Growing California Native Perennials and Shrubs from Seeds

Linum lewisii
(A beautiful Western perennial, perfect for the border or in a meadow blended with bunchgrasses, poppies, clarkia and flowering bulbs. Summer blooming, flowers open over a long time; full sun, low water, 12-18” tall, needs good drainage, deer ignore it.)

Blue Flax is ordinarily seen growing wild in meadows and grassy fields; and in these conditions it is a small plant, usually no more than a few linear stalks with a cluster of flower buds that open daily. In a controlled garden situation the plant becomes much more substantial, with multiple stalks emerging from an enlarging clump.
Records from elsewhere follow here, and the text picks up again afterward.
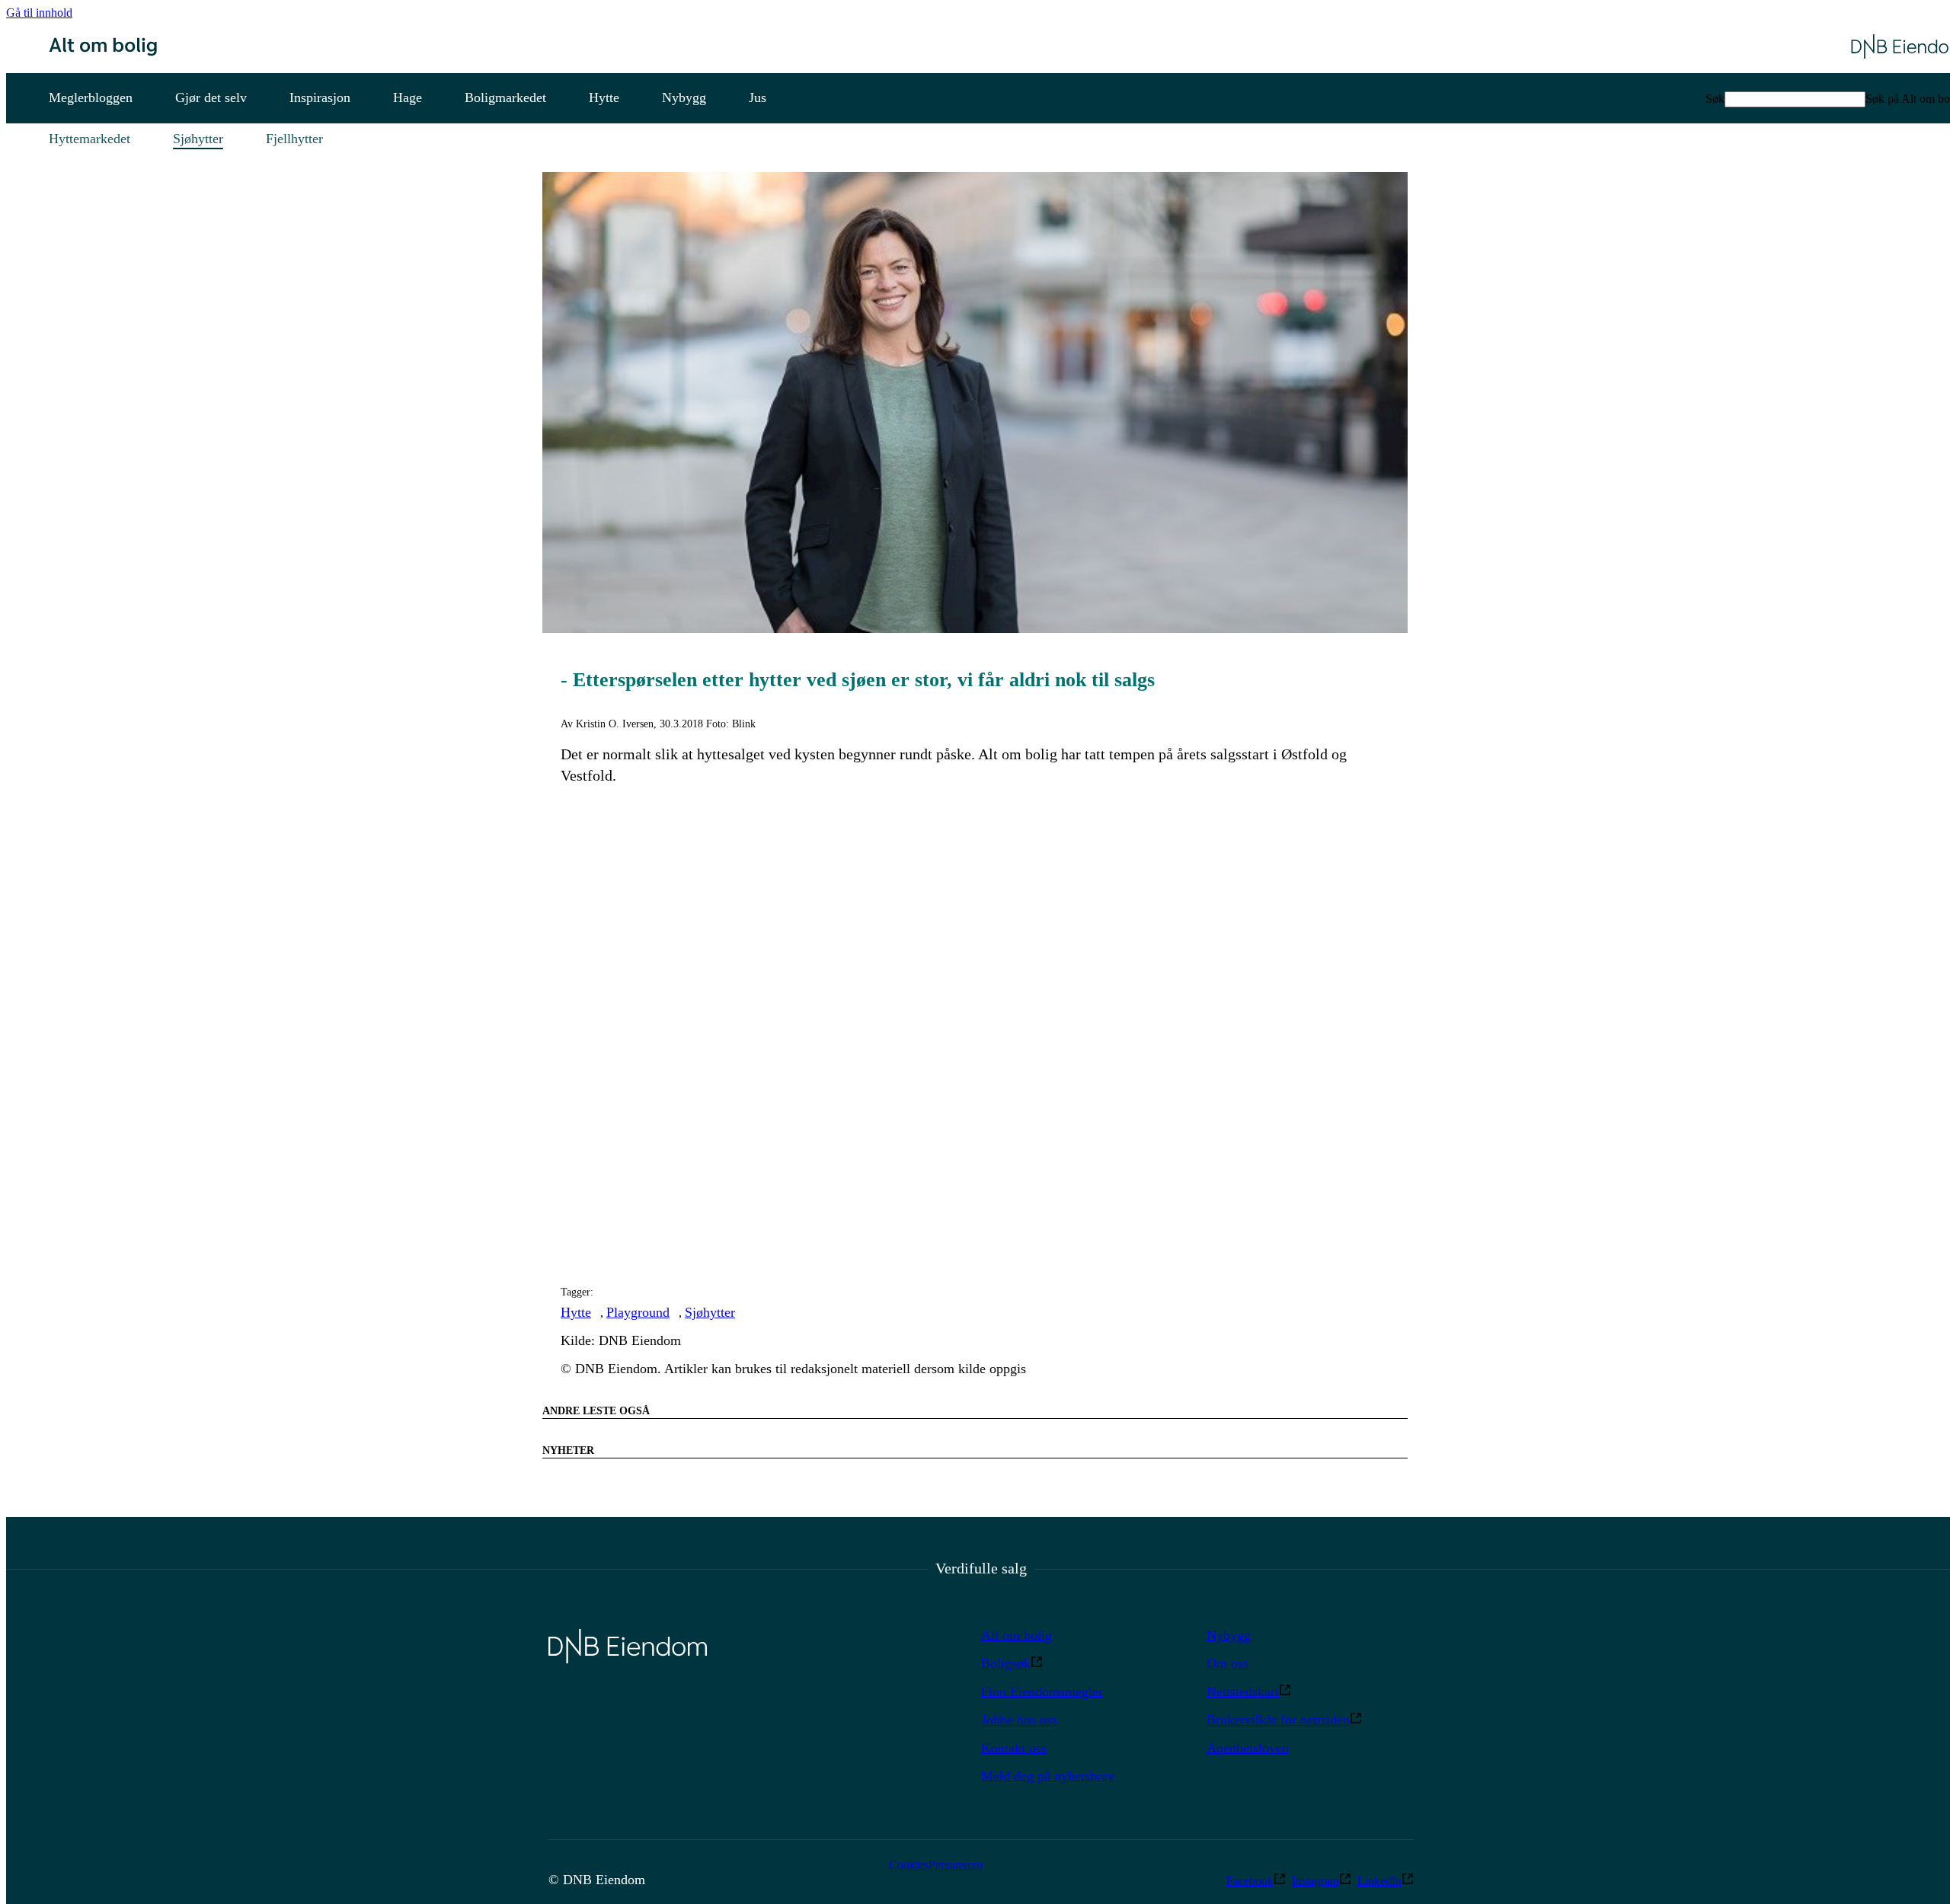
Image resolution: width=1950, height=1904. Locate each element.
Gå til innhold (39, 12)
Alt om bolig (1016, 1635)
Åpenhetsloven (1248, 1747)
The seeds are a medium size; so they can be tamped down into a starter mix, and very lightly covered with a sprinkling of vermiculite or perlite.  I sow the seeds in a 4” pot, outside in a protected situation; either in late summer or in early spring. The seeds germinate within two weeks, and then need another two or three months to develop into a sturdy seedling ready to transplant to a garden bed, or a container.
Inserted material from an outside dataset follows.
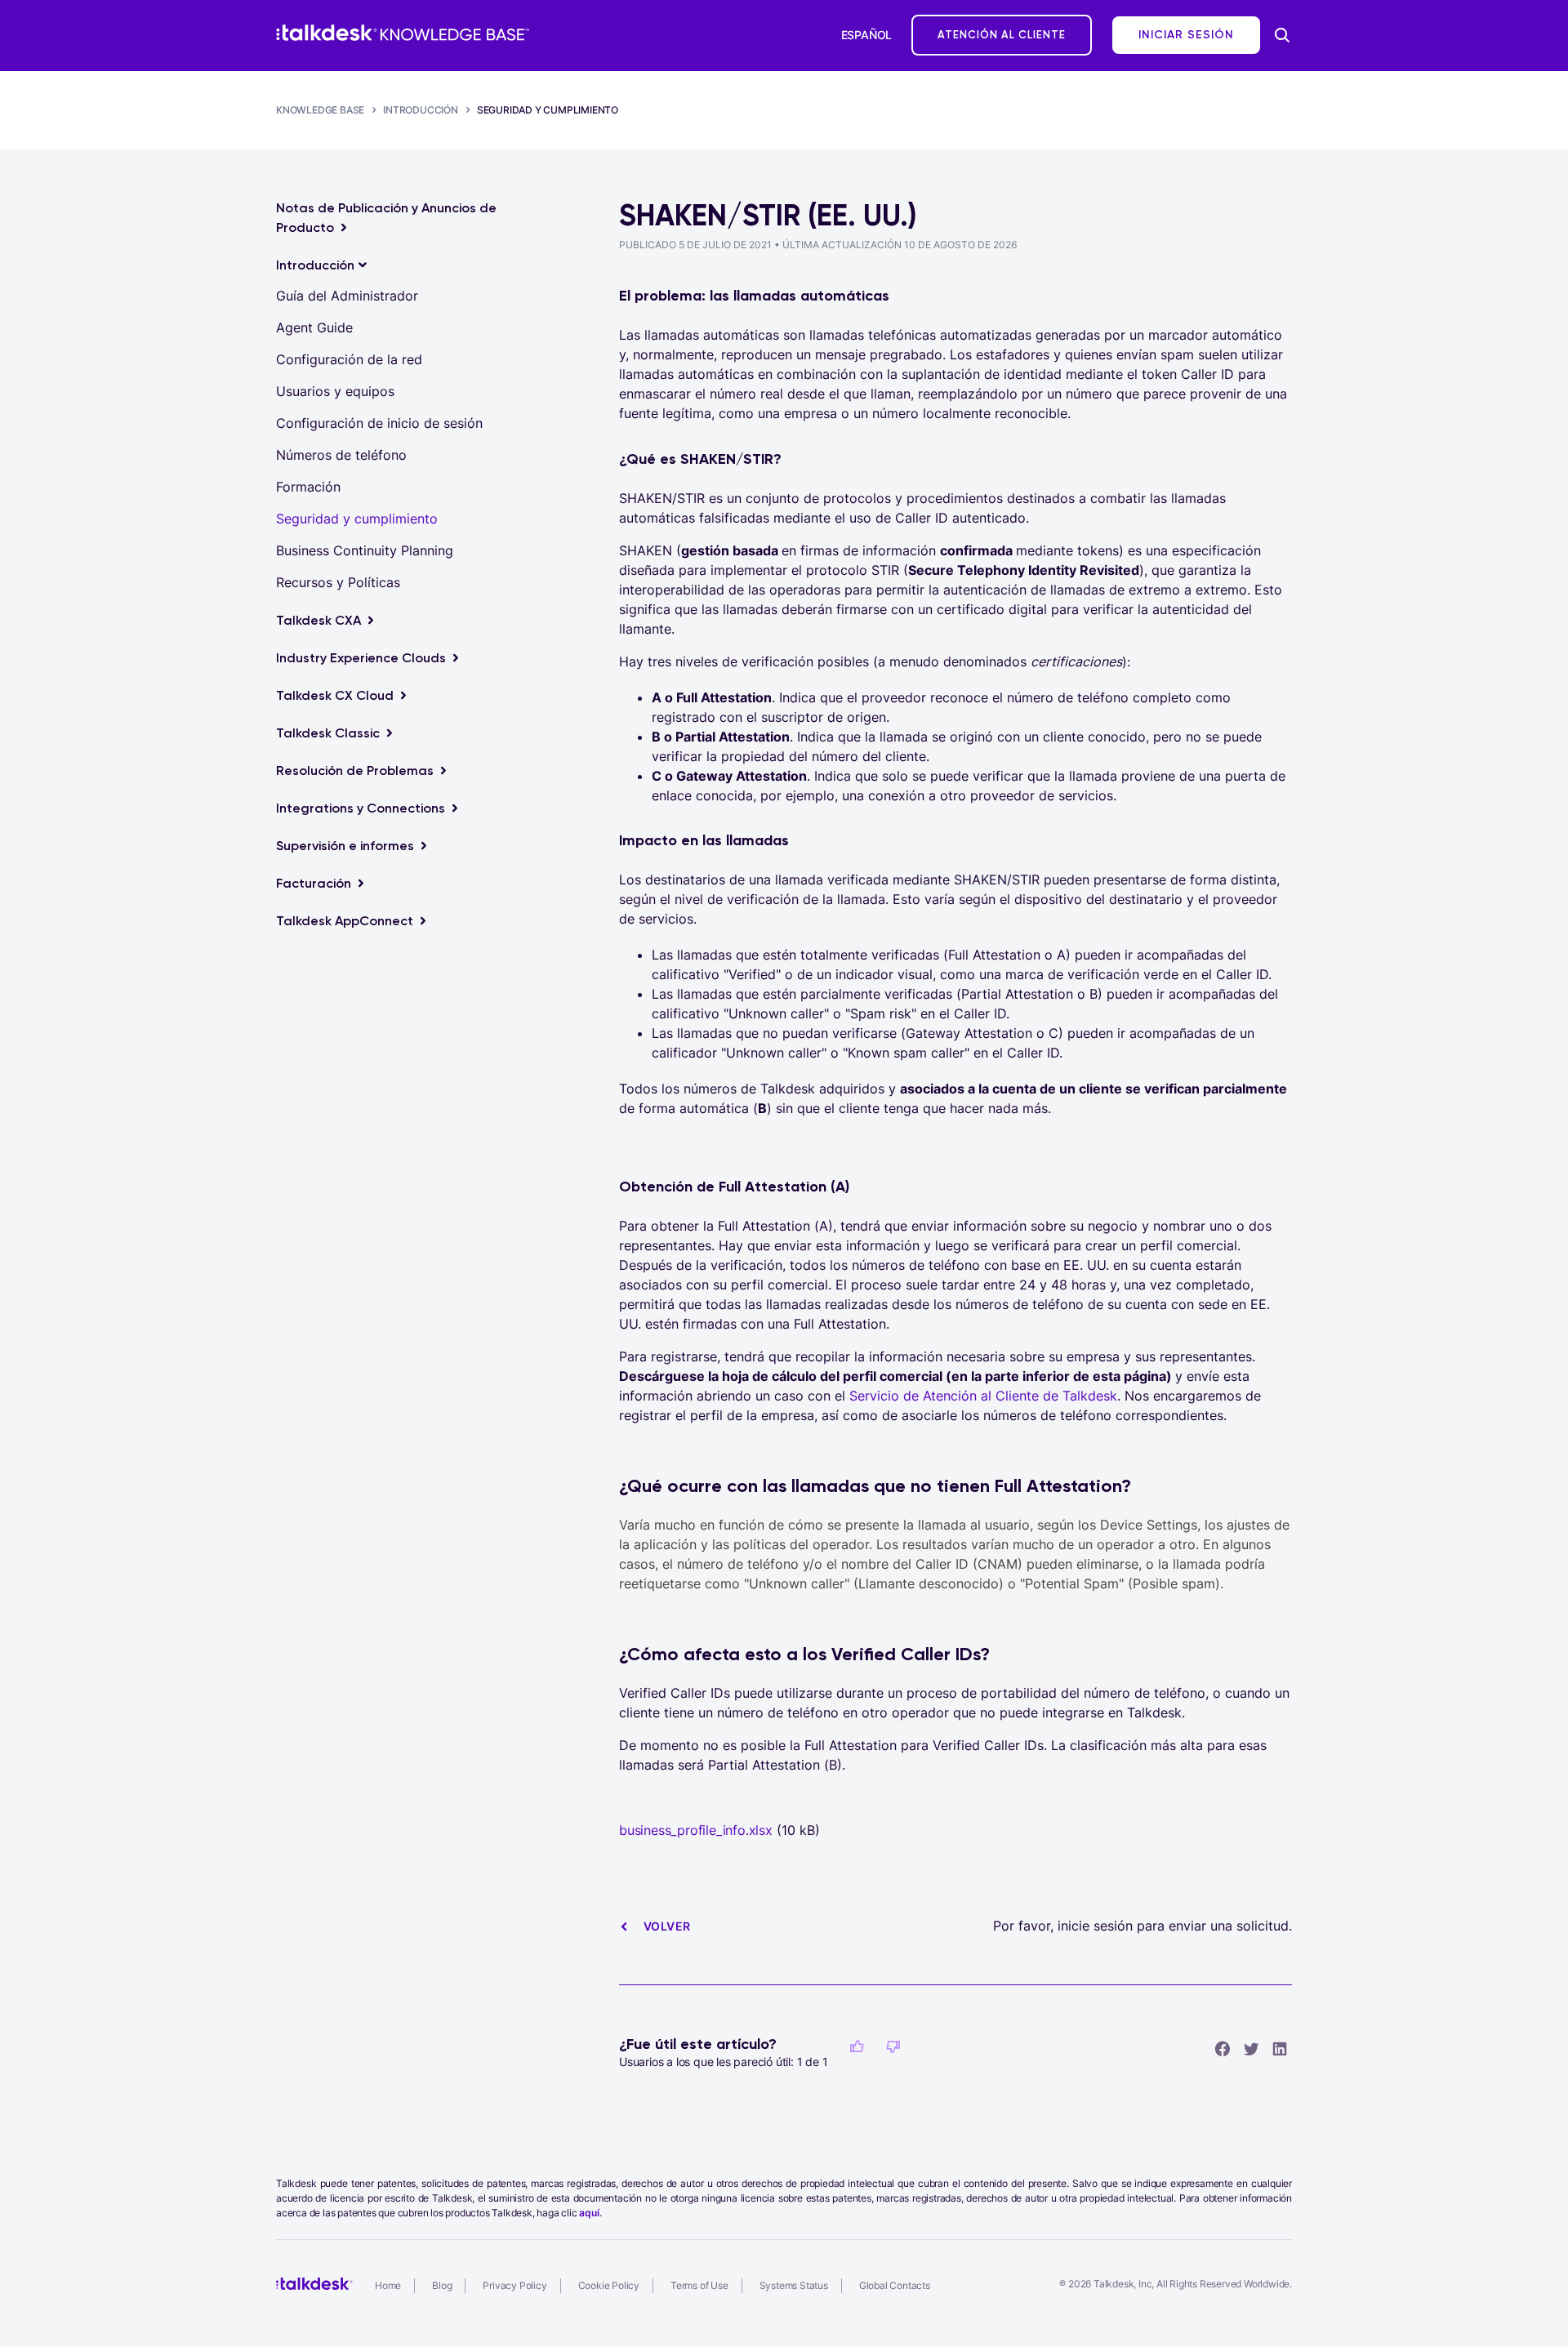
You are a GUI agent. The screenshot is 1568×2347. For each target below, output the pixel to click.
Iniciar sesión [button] (1186, 35)
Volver (667, 1926)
Malva (Lavatera) assurgentiflora
(A fast growing shrub displaying hibiscus-like flowers much of the year. Adds a tropical look. Grow in a frost-free location. Prune back annually to keep it to an attractive form. Adaptable to most soils; 5 to 0 feet high, full sun, needs good drainage, protect from deer.)

This plant is very easy to start from seed; and can grow into a large shrub within a year. Seeds can be started outdoors in late summer (as long as you can protect them during the cold season) or in early spring. The seed is large, so cover it with about 1/8” of soil, then top that off with a light covering of perlite or vermiculite; and then tamp it all down for good seed to soil contact. Germination occurs within about 10 to 14 days; the cotyledons are tiny heart-shaped leaves; the true leaves take on a maple-like shape.
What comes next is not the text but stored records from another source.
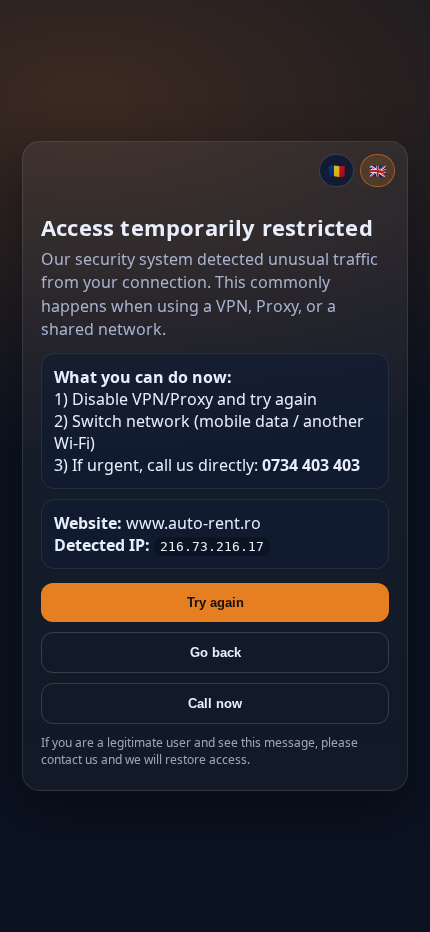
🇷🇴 (336, 170)
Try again (215, 602)
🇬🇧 (377, 170)
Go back (215, 652)
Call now (215, 703)
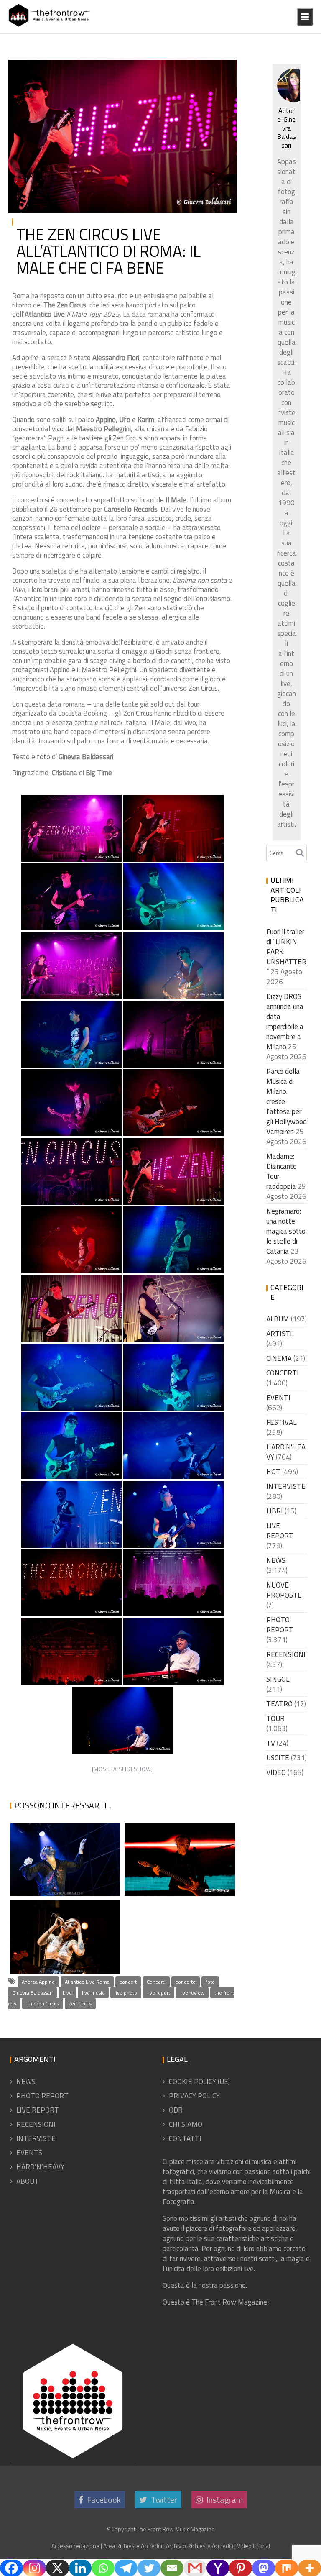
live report (158, 1993)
Transplant the seedlings to larger pots when they are about 3 to 4” tall. The seedlings are safe from most predators; but the mature plant is not! The leaves are basically deer food; and rodents love to nibble away at the bark. Be sure to grow this mallow within a fenced area, and place it away from known rodent runways. 

Penstemon heterophyllus
(The flowers of this native penstemon are almost electric blue and very profuse. Very showy in spring; ideal when planted with poppies and other wildflowers. Tolerates average garden water and most soils. Very attractive to pollinators. Gets 15” tall and wide; needs full sun, good drainage.)

The seed is small, but needs no pre-germination treatment when sown outside in early fall. Prepare your seed-starting mixture, tamping it down solidly into the pot; rough the surface just a bit and sprinkle the seed on the surface. Then cover it with a thin layer of perlite or vermiculite, and tamp that down over the seed.

Germination is somewhat slow; it can be 6 to 8 weeks before the first seedlings appear. I usually use plastic nursery pots or flats to start seeds; but they keep the soil really moist, and sometimes also soggy at the bottom; and this may be detrimental to the early growth of the seedlings. I’ve been using a clay ‘bulb’ pot (large in diameter, but shallow) to germinate and grow on the penstemon seedlings, and getting better results.

I set my seed pot outside in a somewhat shady and protected place; either watering only once when I set it all up; and then letting the rainy season take over: Or, I’ll put the pot on my seedling bench, where I have systems set for a light watering once a day.  Within two months or so, after germination, the seedlings will be large enough to transplant to individual pots. Note the nice reddish color on the healthy young stems.

Salvia apiana
(A dramatic plant with striking, pale blue-green, aromatic foliage and tall spires of white flowers. Very adaptable as long as the drainage and air circulation is good. Cut back in winter. Excellent pollinator plant; deer proof. Full sun, low water, 4 x 4 feet or more when mature.)

White Sage is a strikingly beautiful shrub with very aromatic leaves, and flowers that, though small, are profuse and loved by the bees. It’s a plant native to the much drier, hotter chaparral of Southern California.

Salvia spathacea
(A magnet for hummingbirds when in bloom in late spring, Hummingbird Sage is a perfect groundcover in the light shade of a deciduous tree. It will go summer dormant if not irrigated. Deer don’t touch it! Spreads by runners to form a patch 1-2’ tall by 4 or more feet wide.)

Salvia spathacea ‘Avis Keedy’ 
(An unusual yellow form of Hummingbird Sage.)

Hummingbird Sages set their large flowers on spires that are easily accessible to the hummingbirds. This Salvia is endemic to California with a  natural range that begins at San Bruno Mountain, and extends south to Orange County. In its natural habitat it colonizes somewhat shady areas (unusual for California Salvias) and soils rich with humus.